Research:Automated classification of article importance/Importance API draft
Use cases[edit]
- Members of a WikiProject want a list of articles that are candidates for updating their importance rating.
- A member of a WikiProject has tagged a group of articles and would like suggestions for their importance rating.
- A contributor has a list of articles they want to work on and would like to rank them by importance to know where to begin.
- A patroller who is going through recent changes or their watchlist would like to identify changes to high-importance pages.
Key features[edit]
Side chain[edit]
Some WikiProjects (e.g. WikiProjects Medicine and National Football League) have certain categories of articles that receive specific importance ratings. For example, an article about an individual will always be Low-importance in WikiProject Medicine, and articles about National Football League seasons are High-importance in WikiProject National Football League. We therefore need a way to define these types of categories and their subsequent rating.

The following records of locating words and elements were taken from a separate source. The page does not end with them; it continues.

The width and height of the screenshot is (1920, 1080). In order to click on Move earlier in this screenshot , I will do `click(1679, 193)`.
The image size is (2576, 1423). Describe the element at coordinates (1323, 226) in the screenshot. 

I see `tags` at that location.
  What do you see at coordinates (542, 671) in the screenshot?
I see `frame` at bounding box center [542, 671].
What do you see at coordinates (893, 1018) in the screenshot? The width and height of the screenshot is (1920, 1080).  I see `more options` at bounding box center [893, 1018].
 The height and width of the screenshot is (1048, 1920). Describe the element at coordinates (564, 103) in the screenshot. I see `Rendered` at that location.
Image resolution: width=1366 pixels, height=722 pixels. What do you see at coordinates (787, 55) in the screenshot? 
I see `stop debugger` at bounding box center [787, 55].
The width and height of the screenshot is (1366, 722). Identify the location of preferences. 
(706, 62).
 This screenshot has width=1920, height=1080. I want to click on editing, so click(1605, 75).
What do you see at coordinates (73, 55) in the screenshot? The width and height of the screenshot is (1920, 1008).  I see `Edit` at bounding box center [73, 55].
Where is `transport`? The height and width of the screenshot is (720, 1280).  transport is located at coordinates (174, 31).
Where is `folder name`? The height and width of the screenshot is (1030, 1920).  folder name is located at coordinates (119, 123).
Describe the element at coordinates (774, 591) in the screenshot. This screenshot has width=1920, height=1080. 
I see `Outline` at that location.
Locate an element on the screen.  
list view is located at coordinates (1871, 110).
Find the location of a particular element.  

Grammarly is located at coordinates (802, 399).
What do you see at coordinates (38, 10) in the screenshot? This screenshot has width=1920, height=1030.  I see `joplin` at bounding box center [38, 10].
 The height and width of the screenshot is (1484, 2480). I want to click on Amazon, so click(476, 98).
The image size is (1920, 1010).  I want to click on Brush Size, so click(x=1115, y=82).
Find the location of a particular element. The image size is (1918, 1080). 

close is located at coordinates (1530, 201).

We choose to encode these relationships using a quadruple of (project name, predicate, object, rating)
. Project name is the name of the WikiProject. Predicate is the Wikidata predicate used to define the relationship between an article, which maps to an entity on Wikidata, and a given object. Object is a Wikidata entity. Rating is the importance rating given to an article if the relationship exists for that article.
One example is how all articles about individuals are rated Low-importance in WikiProject Medicine. This relationship can be expressed through the rule ("Medicine", "wdt:P31", "wd:Q5", "Low")
. In plain English this rule becomes: an article which is an instance of ("wdt:P31") a human ("wd:Q5") should have a "Low" importance rating.
These rules can be fairly easily written in YAML and loaded into a dictionary-based data structure for fast lookups (see WikiProject Medicine's ruleset and the sidechain.py library on GitHub).